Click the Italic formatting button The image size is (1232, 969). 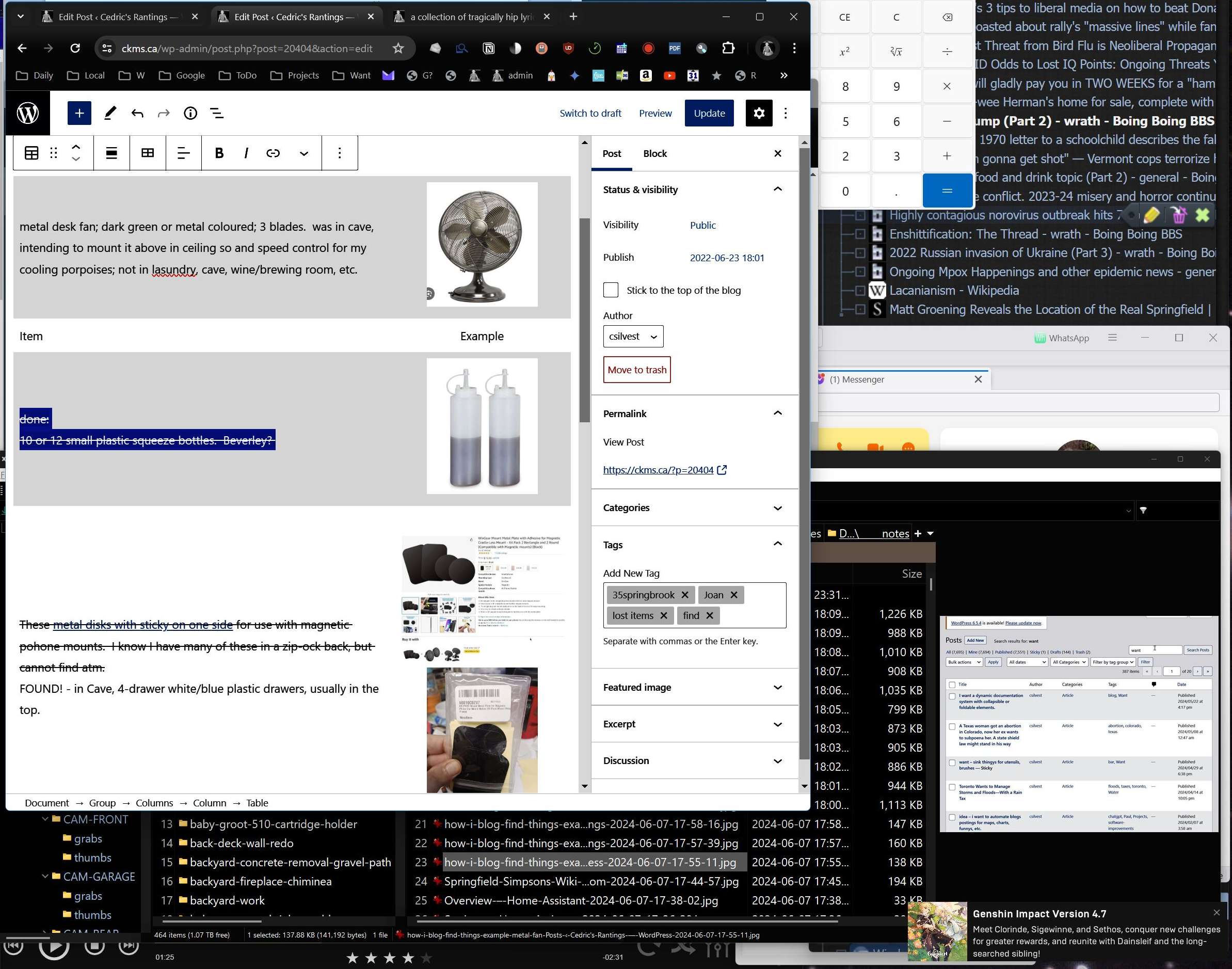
...
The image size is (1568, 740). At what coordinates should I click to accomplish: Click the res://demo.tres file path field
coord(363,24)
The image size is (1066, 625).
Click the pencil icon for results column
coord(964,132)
* * *
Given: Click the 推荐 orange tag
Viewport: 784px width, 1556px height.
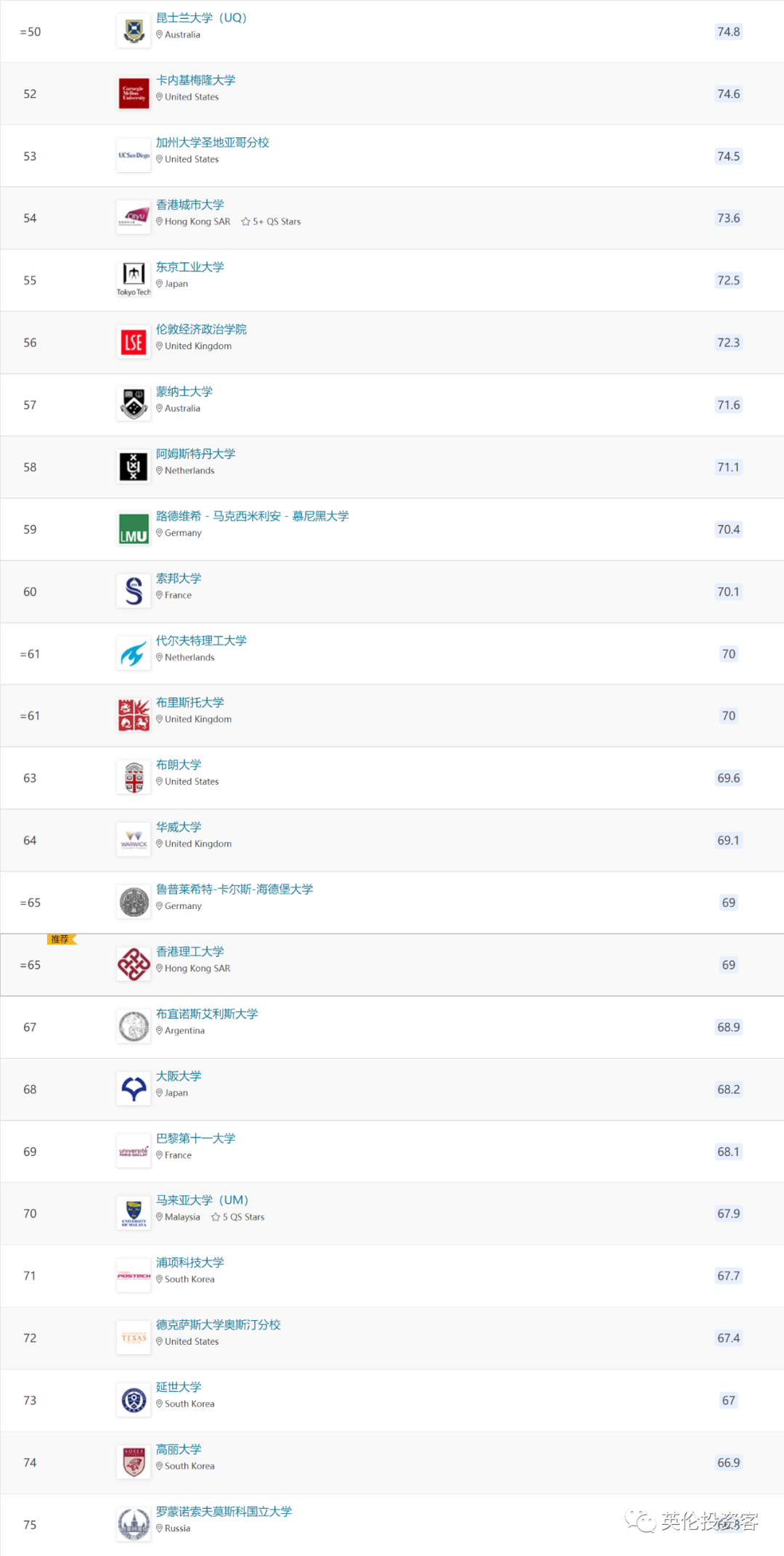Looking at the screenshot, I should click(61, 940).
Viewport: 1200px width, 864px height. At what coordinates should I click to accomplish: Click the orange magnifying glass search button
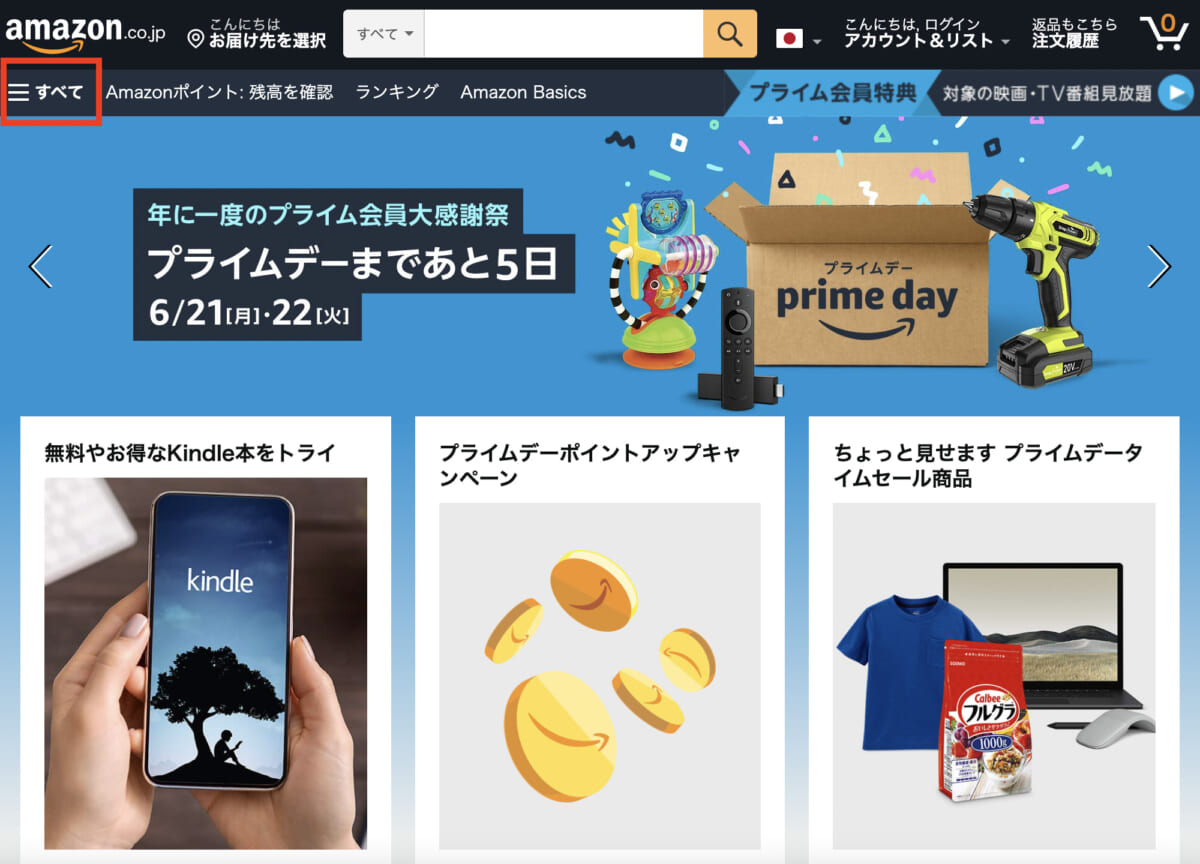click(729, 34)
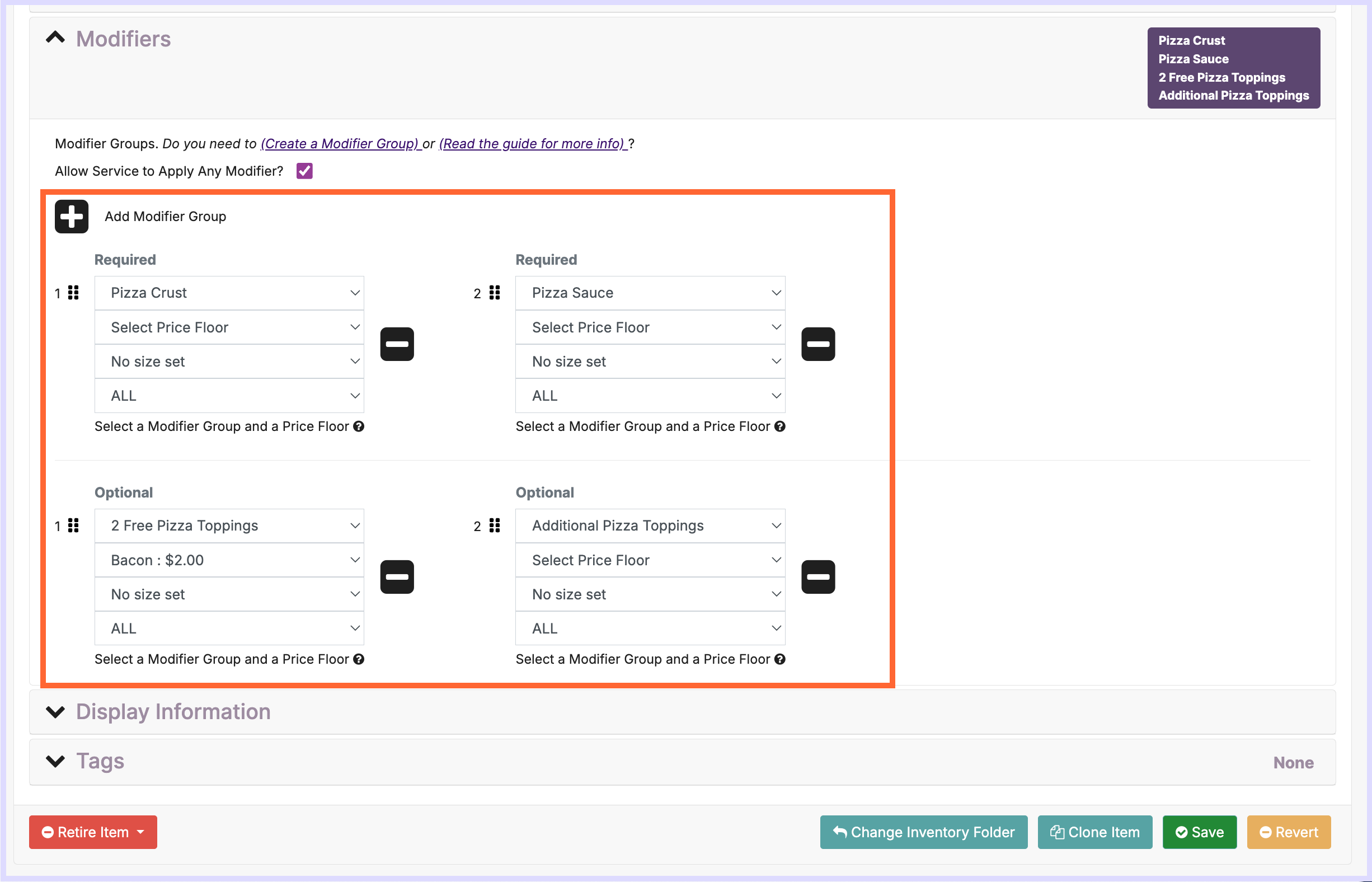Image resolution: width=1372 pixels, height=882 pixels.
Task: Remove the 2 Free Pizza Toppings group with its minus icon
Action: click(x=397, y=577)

**WHAT IS ASKED**. Rewrite the rows between the line holding "The image size is (1568, 740)." and the line holding "coord(964,132)", inclusive, as a numbered list, leaving out any blank lines.

**WRITTEN ANSWER**.
1. The image size is (1568, 740). At what coordinates should I click to accomplish: Click the res://demo.tres file path field
2. coord(363,24)
3. The image size is (1066, 625).
4. Click the pencil icon for results column
5. coord(964,132)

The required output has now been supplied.